In contrast, as an emerging digital asset, Bitcoin's safe-haven properties are still controversial. Some studies have shown that Bitcoin exhibits a certain correlation with gold during major geopolitical or economic events, showing certain safe-haven characteristics. However, due to the sharp fluctuations in Bitcoin prices, its stability as a safe-haven asset is far less than that of gold.

2. Price Fluctuation and Market Performance

Bitcoin's high volatility means its price can fluctuate wildly in the short term. In contrast, gold is less volatile and offers a more stable store of value.

For example, in 2024, gold prices rose nearly 8%, while Bitcoin fell 24%, reflecting the different ways the two assets react to market turmoil.

3. Market correlation analysis

The correlation between Bitcoin and gold is volatile and can change depending on market conditions.

In June 2024, data showed that the 60-day correlation between the two reached its highest level since 2022, approaching 0.5, indicating that their price movements were relatively aligned during this period.
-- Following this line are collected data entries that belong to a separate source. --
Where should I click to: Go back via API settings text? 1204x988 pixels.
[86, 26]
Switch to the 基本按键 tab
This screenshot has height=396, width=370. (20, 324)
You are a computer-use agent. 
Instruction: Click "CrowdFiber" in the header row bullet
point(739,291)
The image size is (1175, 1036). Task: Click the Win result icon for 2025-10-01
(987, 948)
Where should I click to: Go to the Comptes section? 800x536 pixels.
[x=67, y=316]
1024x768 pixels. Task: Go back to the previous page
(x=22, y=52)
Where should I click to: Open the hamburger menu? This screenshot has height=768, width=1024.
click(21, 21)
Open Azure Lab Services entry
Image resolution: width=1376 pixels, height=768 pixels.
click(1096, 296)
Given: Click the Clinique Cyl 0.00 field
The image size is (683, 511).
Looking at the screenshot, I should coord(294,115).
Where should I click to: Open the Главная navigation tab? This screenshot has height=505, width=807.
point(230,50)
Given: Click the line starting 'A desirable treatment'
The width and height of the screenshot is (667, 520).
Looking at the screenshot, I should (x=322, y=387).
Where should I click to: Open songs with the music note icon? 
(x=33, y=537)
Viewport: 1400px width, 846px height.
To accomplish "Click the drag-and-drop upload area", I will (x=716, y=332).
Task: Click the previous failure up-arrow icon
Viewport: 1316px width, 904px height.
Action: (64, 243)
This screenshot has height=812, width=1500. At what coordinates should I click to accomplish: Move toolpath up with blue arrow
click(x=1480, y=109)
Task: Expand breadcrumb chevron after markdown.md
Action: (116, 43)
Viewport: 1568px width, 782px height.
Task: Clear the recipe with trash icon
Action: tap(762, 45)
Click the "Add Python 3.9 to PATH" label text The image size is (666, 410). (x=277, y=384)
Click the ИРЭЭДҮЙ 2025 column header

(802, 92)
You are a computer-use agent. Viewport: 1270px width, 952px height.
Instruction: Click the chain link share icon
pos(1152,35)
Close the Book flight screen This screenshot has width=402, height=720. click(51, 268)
In July 2024, this correlation began to weaken, and the 30-day and 90-day correlation indicators showed intermittent peaks and troughs, indicating that the relationship between their price movements has weakened recently.

Portfolio Strategy Considerations

Given the differences between Bitcoin and gold in terms of safe-haven properties, price volatility, and market correlation, investors should consider the following when developing portfolio strategies:

Risk Tolerance: Bitcoin’s high volatility may bring high returns, but it also comes with high risks. Investors should assess their own risk tolerance to determine the appropriate proportion of Bitcoin in their portfolio.

Diversification: Due to the unstable correlation between Bitcoin and gold, including both in a portfolio may help diversify risk and enhance the stability of overall returns.

Market trend analysis: Continuously monitoring the market trends of Bitcoin and gold, as well as the macroeconomic factors that affect them, can help investors adjust their strategies in a timely manner.

in conclusion

Although Bitcoin has gradually moved away from the label of "digital gold" in the investment landscape of 2025 and its safe-haven properties have weakened, it is still one of the best hedge assets besides gold and one of the best tools for portfolio diversification.

In short, Bitcoin continues to attract investors seeking rapid growth with its high volatility and high return potential, although this comes with greater risks. On the other hand, gold maintains its position as a store of value asset with its stability and traditional safe-haven function. Investors should reasonably allocate these two assets according to their own risk tolerance and investment goals to achieve diversification and balance in the complex investment environment in 2025.